Parr created and launched the national Parr Shakespeare Prize for Excellence in Teaching Shakespeare in 2025, in honor of his high school English teacher Miss Gragg, who instilled his love for the works of William Shakespeare. He gathered a prominent team of advisors and judges for the Prize, including Eric Rasmussen, James Shapiro, Zachary Lesser, David Kastan, and Ayanna Thompson, and launched the prize throughout all fifty United States.

==Personal life==
He is a preservationist, having restored 10 historically relevant properties, including Chastellux, a McKim, Mead, and White designed French Chateau on ten acres of Frederick Olmsted-designed grounds in Tuxedo Park, New York; Casa Alva, designed by a Palm Beach architect Maurice Fatio for Consuelo Vanderbilt Balsan, the Former Duchess of Marlboro, in 1935; a 1906 Arts and Crafts movement house in New Canaan, Connecticut; and a 1911 John Russell Pope English Jacobean mansion on Park Avenue on the Upper East Side of Manhattan.

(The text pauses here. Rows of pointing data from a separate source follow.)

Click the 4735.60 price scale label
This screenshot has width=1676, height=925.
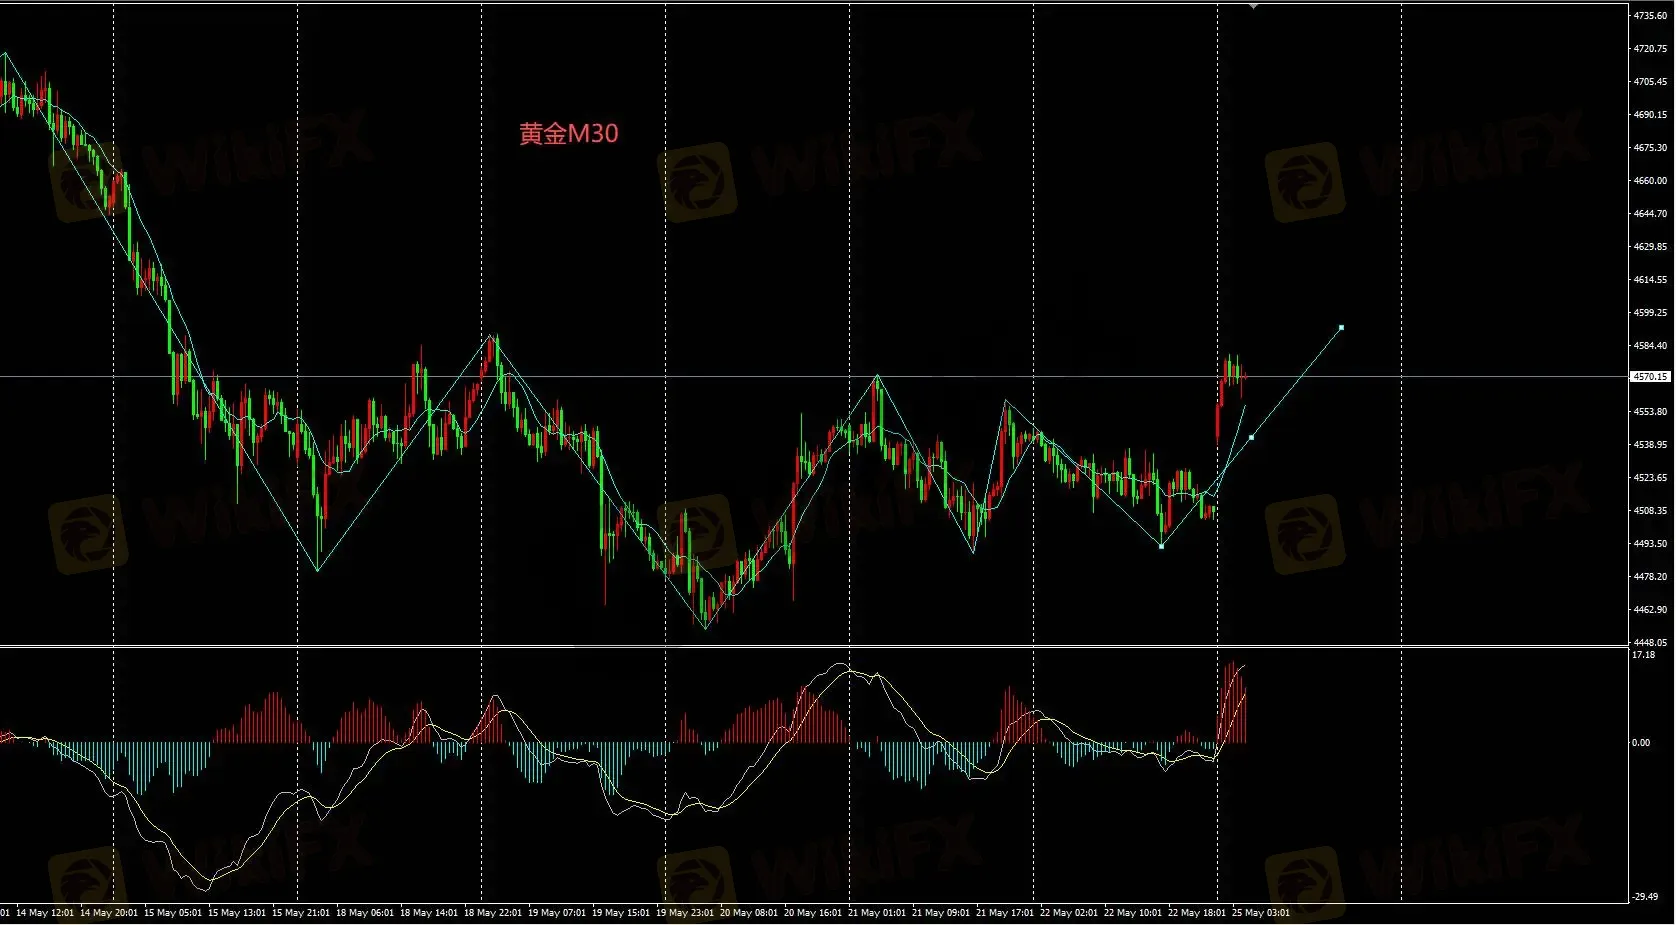(x=1650, y=16)
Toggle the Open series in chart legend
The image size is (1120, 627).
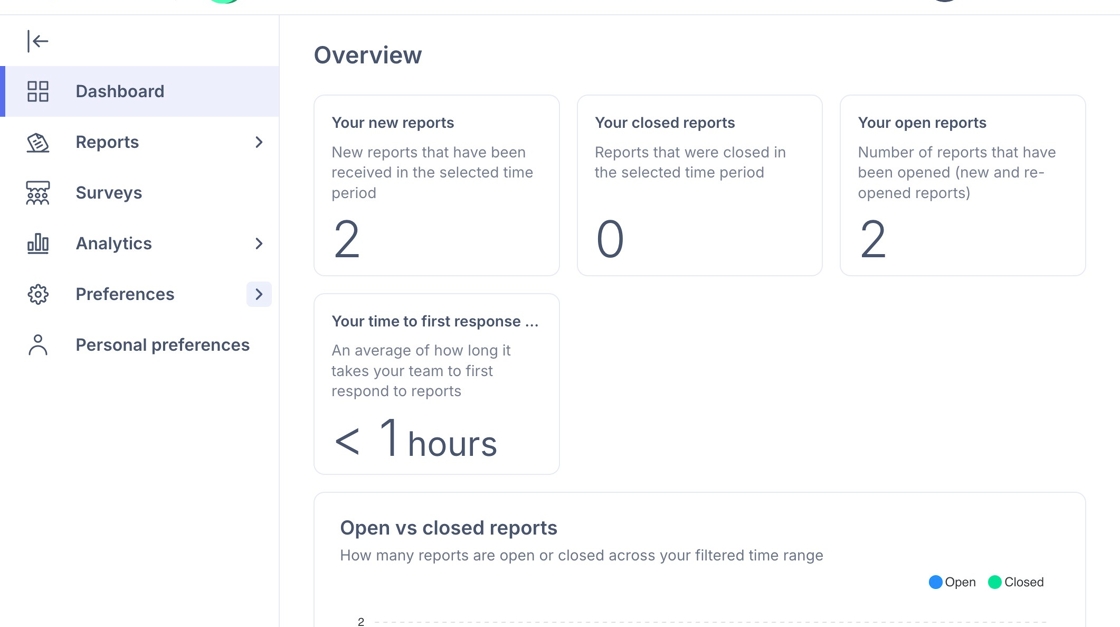tap(952, 582)
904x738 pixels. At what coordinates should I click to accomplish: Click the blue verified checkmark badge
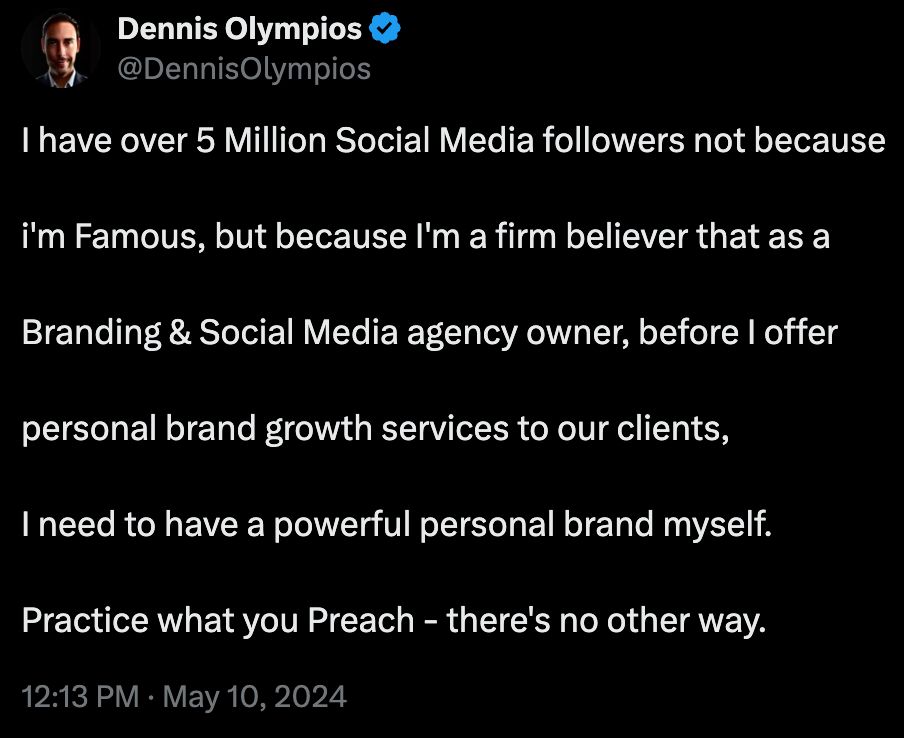[x=385, y=29]
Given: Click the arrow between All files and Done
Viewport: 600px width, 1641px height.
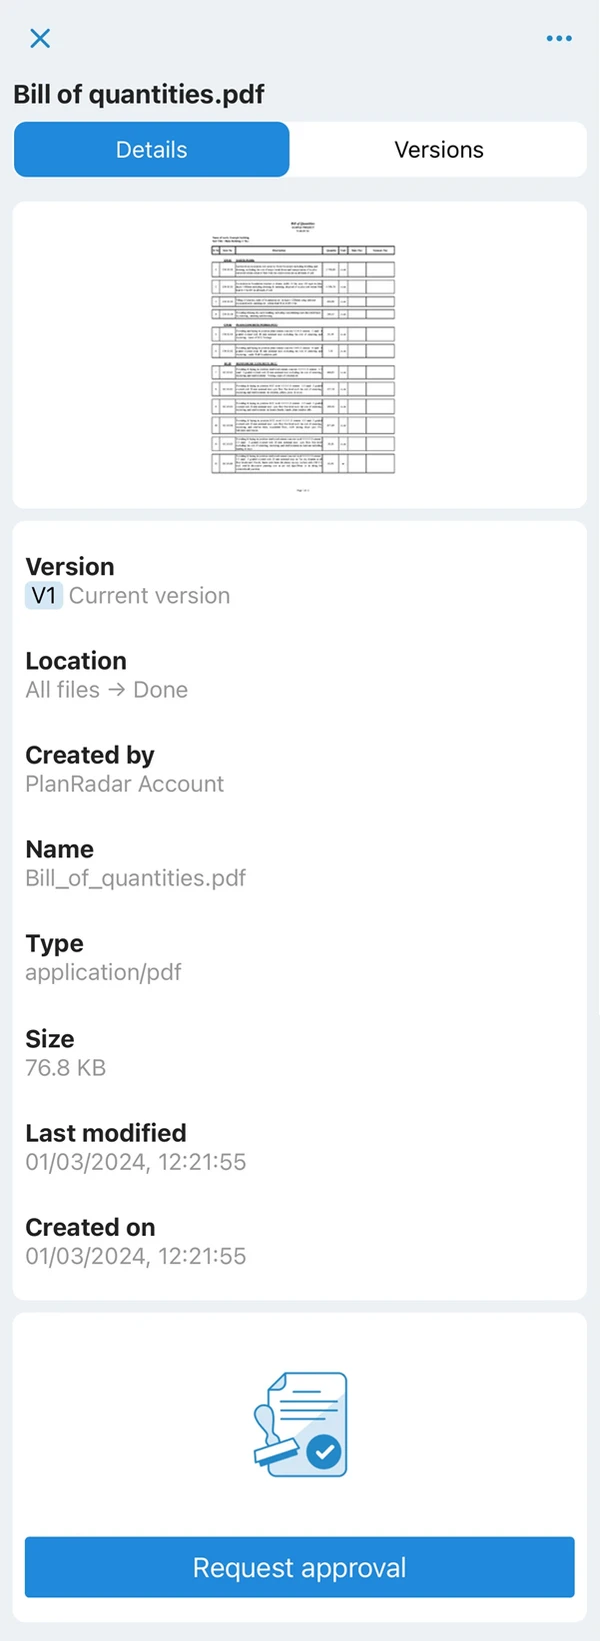Looking at the screenshot, I should (117, 690).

Parr and Fred Whittemore raised a fund that produced ten films with Hart Sharp Entertainment, including: Boys Don't Cry (1999 film), Revolutionary Road, Proof, and Nicholas Nickelby.

Parr is married to Katherine, a former public schoolteacher.

Parr is known to be "a frugal sort who says he cuts his own hair".

==Awards and recognition==

=== Awards ===

He was awarded the Distinguished Alumnus Award from the University of North Carolina in 2013.

He was honored by Young Audiences for Learning in 2015 for his contributions to the performing arts.

=== Media mentions and books ===

Parr has been frequently interviewed about his expertise by business media throughout his career. He has been included in books on Wall Street history, including Too Big To Fail by Andrew Ross Sorkin about the Great Financial Crisis, The Last Tycoons, The Sellout, and Street Fighters.